E il recupero si gioca proprio lì.

Dal punto di vista nutrizionale, dopo l’esercizio contano soprattutto tre cose:

  • ripristinare i liquidi persi;
  • rimettere a disposizione energia, soprattutto quando il consumo è stato importante;
  • fornire proteine adeguate per sostenere la riparazione e l’adattamento muscolare. Questo schema è stato descritto in modo chiaro dal framework delle 4R e ripreso da review successive sulla recovery sportiva.

Poi c’è il sonno, che troppo spesso viene trattato come un dettaglio.
In realtà, il sonno è una delle basi del recupero atletico, della salute e della performance. Gli atleti possono andare incontro a riduzione della qualità o quantità di sonno e questo incide sul recupero fisico e mentale; anche per questo nutrizione e igiene del sonno vengono sempre più considerate insieme.

Se dovessi dirlo in modo semplice, direi così:

il recupero non è fare qualcosa di straordinario.
È smettere di trascurare ciò che conta davvero.
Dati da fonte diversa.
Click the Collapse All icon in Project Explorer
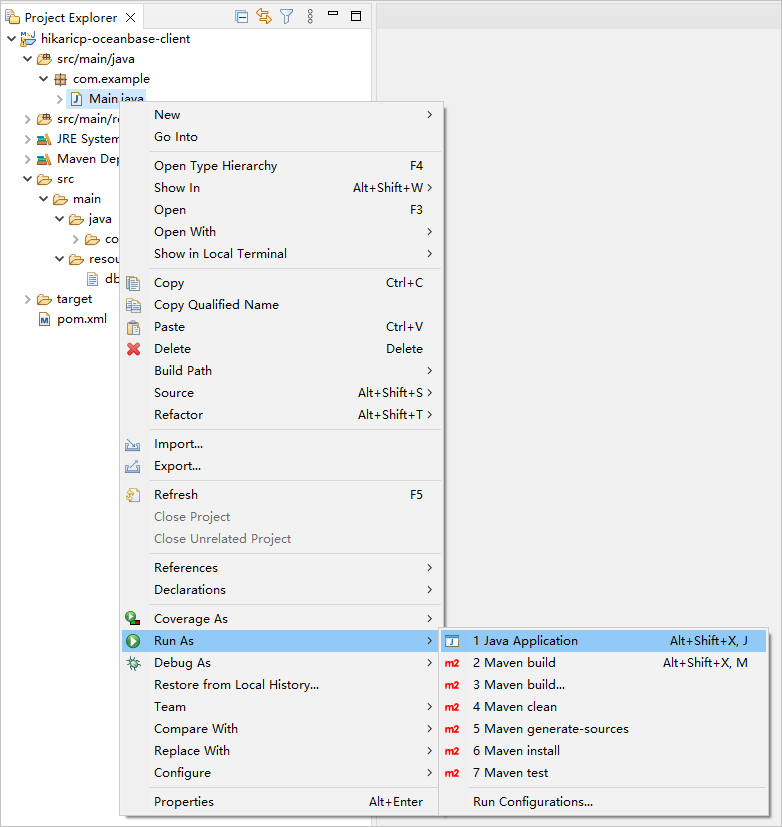Viewport: 782px width, 827px height. click(x=241, y=16)
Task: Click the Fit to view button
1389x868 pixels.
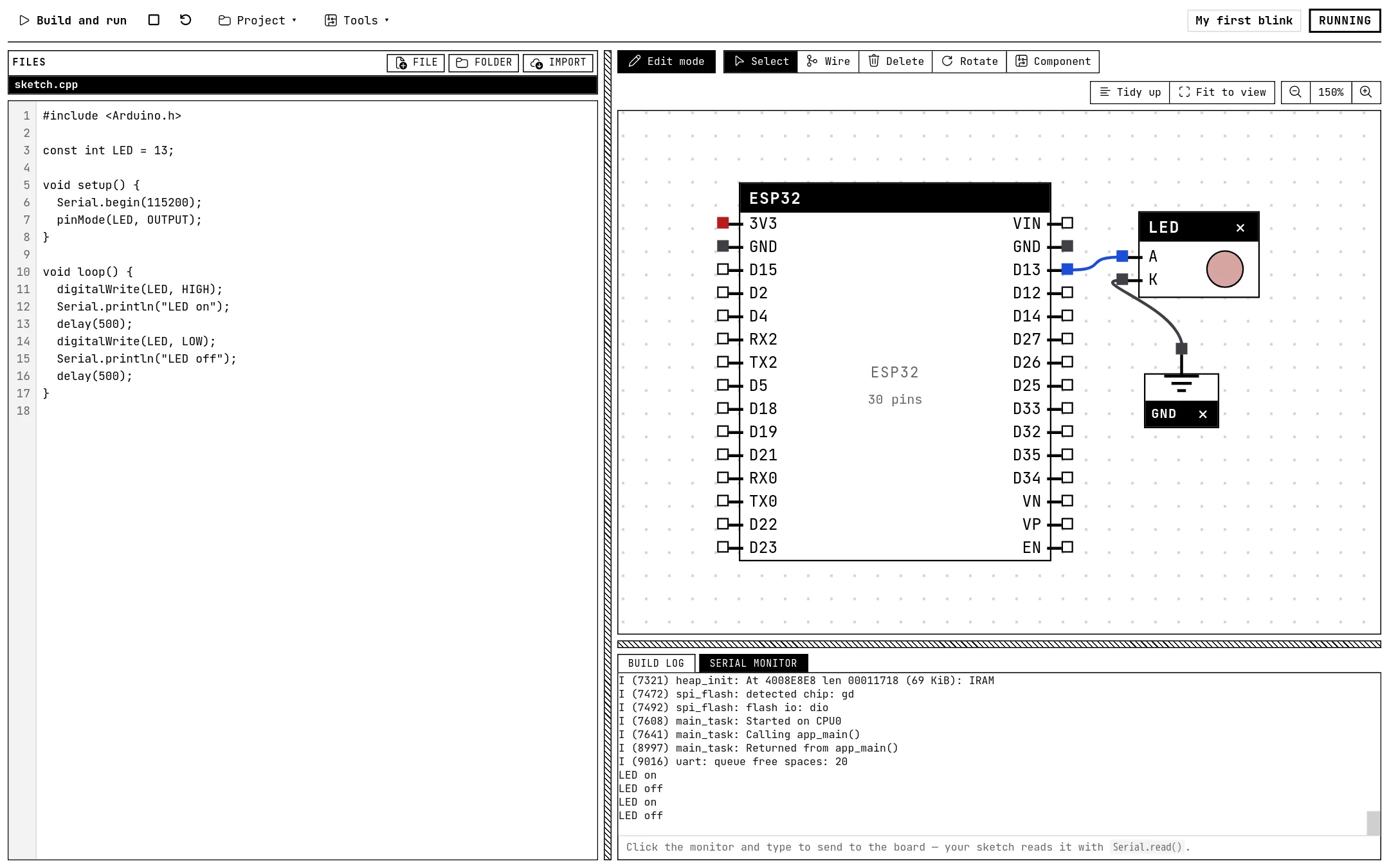Action: tap(1222, 93)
Perché i risultati non si costruiscono solo con intensità.
Si costruiscono con ciò che riesci a sostenere nel tempo.

Bibliografia

  • Bonilla DA, et al. The 4R’s Framework of Nutritional Strategies for Post-Exercise Recovery. Nutrients. 2020. PubMed.
  • Nédélec M, et al. Recovery in soccer: part II-recovery strategies. Sports Med. 2013. PubMed.
  • Braun-Trocchio R, et al. Recovery Strategies in Endurance Athletes. Curr Sports Med Rep. 2022. PubMed.
  • Doherty R, et al. Sleep and nutrition for athletes. Proc Nutr Soc. 2024. PubMed.
  • Halson SL. Sleep in elite athletes and nutritional interventions to enhance sleep. Sports Med. 2014. PubMed.